Question 896344
you want to find out the intervals where the square root is positive.
those intervals will be your domain.


start with 2x^3 - x^2 - 18x + 9 = 0


fortunately this factors cleanly.


if not, then you probably would need to graph the equation to see where the intervals lie.

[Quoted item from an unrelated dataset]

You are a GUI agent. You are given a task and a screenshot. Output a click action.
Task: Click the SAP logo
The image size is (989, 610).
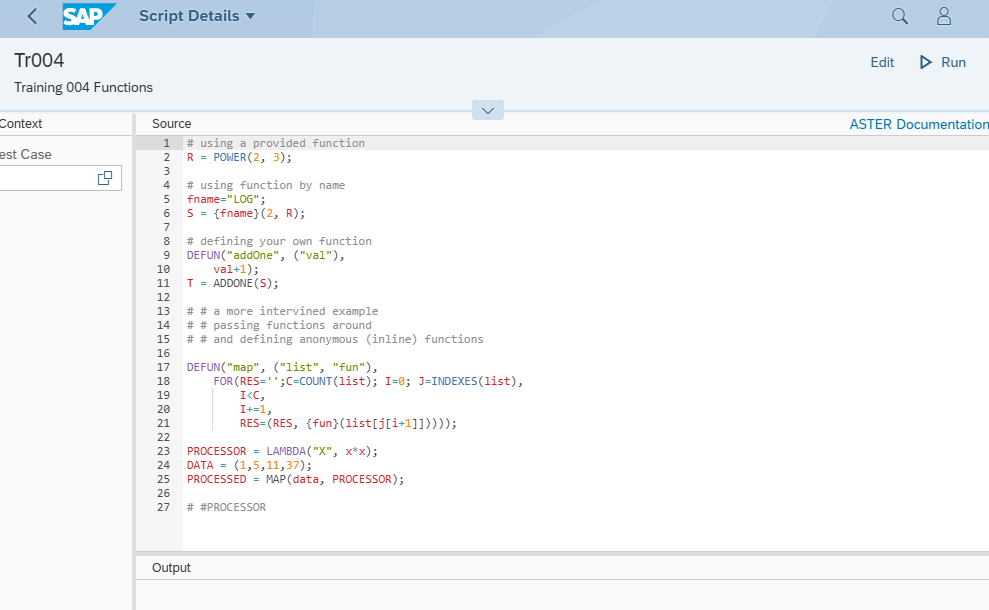coord(88,16)
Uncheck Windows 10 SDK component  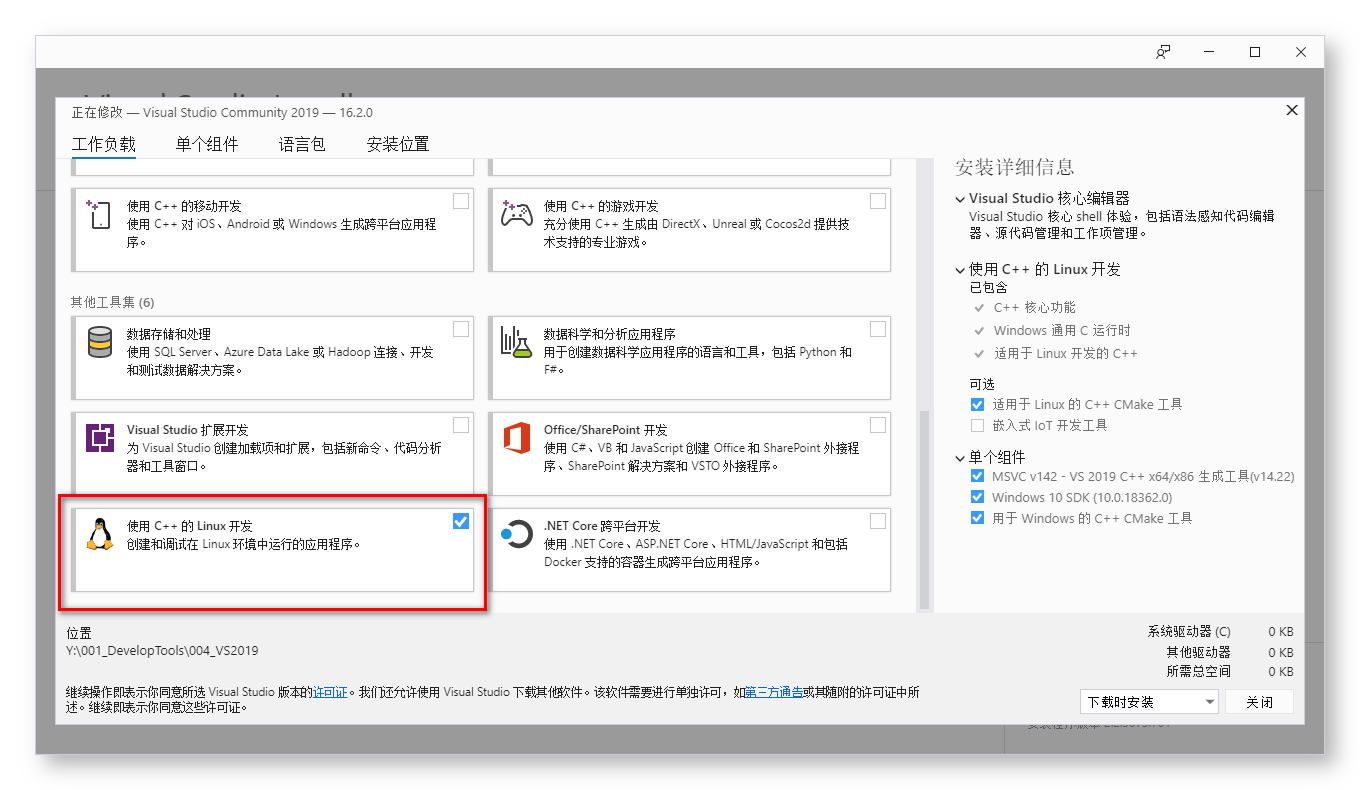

graphing is the easiest way if you have a graphing calculator handy.


i did both.


first the factoring method.


your equation to factor is:


2x^3 - x^2 - 18x + 9 = 0


break this up into 2 separate parts as shown below:


(2x^3 - x^2) - (18x - 9) = 0


factor the first part to get:


x^2 * (2x - 1) - (18x - 9) = 0


factor the second part so the expression in the parentheses will be equal to 2x - 1.


you get:


x^2 * (2x - 1) - 9 * (2x - 1) = 0


factor out the common term of (2x - 1) to get:


(x^2 - 9) * (2x - 1) = 0


x^2 - 9 can further be factored into (x - 3) * (x + 3)


your equation becomes:


(x - 3) * (x + 3) * (2x - 1) = 0


the roots of this equation are:


x = 3
x = -3
x = 1/2


those are the values of x where the value of the equation is equal to 0.


in other words, the graph of the equations crosses the x-axis at those values of x.


you now need to test each interval to see whether the graph is negative or positive in those intervals.


first interval is x < -3
graph is negative there.


second interval is x > -3 and < 1/2
graph is positive there.


third interval is x > 1/2 and < 3
graph is negative there.


fourth interval is x > 3
graph is positive there.


your domain is the intervals where the square root of the equation is not negative.


those intervals will be:


-3 <= x <= 1/2


x >= 3


here's a graph of the equation within the square root sign where you wanted to find the intervals where it was positive and where it was negative.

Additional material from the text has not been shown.